Dataset Preparation
The training dataset we used is from MEROPS [3]. We select the proteases and their cleavage sites in the S8 family. There are 50 different proteases and their cleavage sites. After removing duplicate sequences and sequences with missing values. We yielded 743 cleavage sites and 1504 protease sequences. The features we used in our project are peptidase unit, active site, and amino acid sequence. The format of our data is in CSV format. We’ll introduce the format in the next paragraph.
Feature Selection
We present a feature selection algorithm for protease called “Amino Acid Distance Pair” (AADP). We transform the sequence data to numerical data by calculating the number of ordered pairs of all the combinations of amino acids and their distance in the sequence (Fig 1). In Fig 1 as an example, our data will count every pair in the sequence. The pair “AL” with distance one will count twice, and “LA” with distance two will count once (note that we consider the ordered pair), etc. The idea behind this algorithm is that some specific amino acids formed the features in folding structures (e.g., serine protease). Thus, we count the number of occurrences and find the critical amino acid combinations in the sequence.

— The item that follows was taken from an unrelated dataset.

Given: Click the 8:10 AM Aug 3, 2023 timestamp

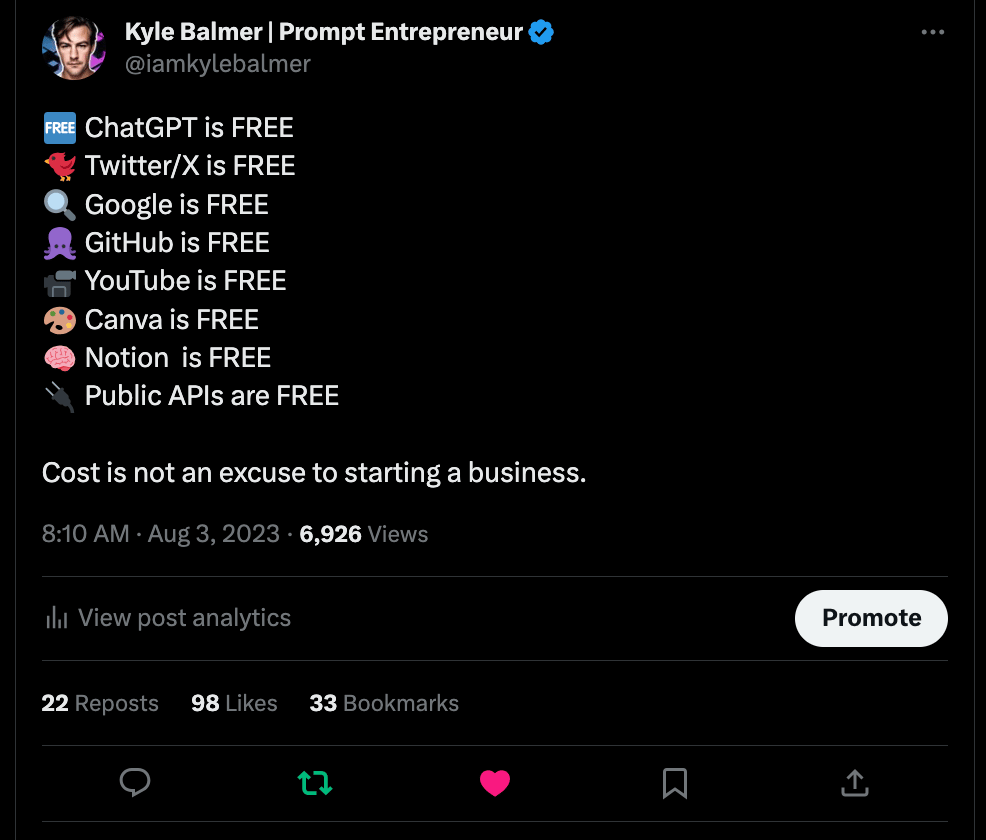Looking at the screenshot, I should pos(160,533).
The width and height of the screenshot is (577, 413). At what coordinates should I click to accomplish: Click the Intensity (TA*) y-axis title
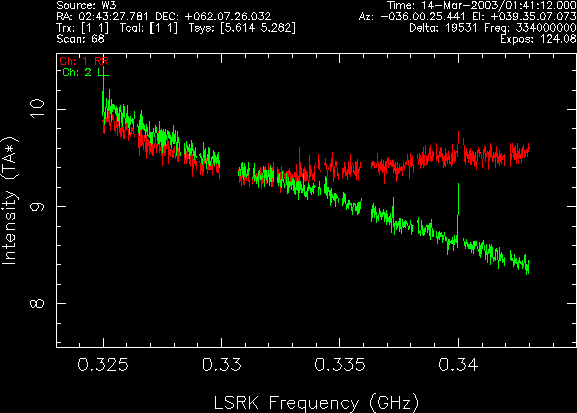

However, the actual case is much more complex. In knowledge of biology, there are a few amino acids in the sequence that play a crucial role. Thus, all the amino acid pairs cannot be equally important. As mentioned above, we introduce “active site” and “peptidase unit” into our algorithm. These two data can tell us which amino acids are crucial and where the reaction exactly happens, respectively. Hence, we only consider the pair with those active sites and the amino acid in the range of peptidase units. As the above approach, we reduce the data size and give the data a terrific representation from the biology viewpoint. We called this algorithm “Improved AADP” (IAADP). If we take Fig 1 as an example again and we assume that the amino acid on the third position, “H”, is one of the active sites. In IAADP, we only consider the pair that “H” was involved in. We will discuss these two algorithms more later.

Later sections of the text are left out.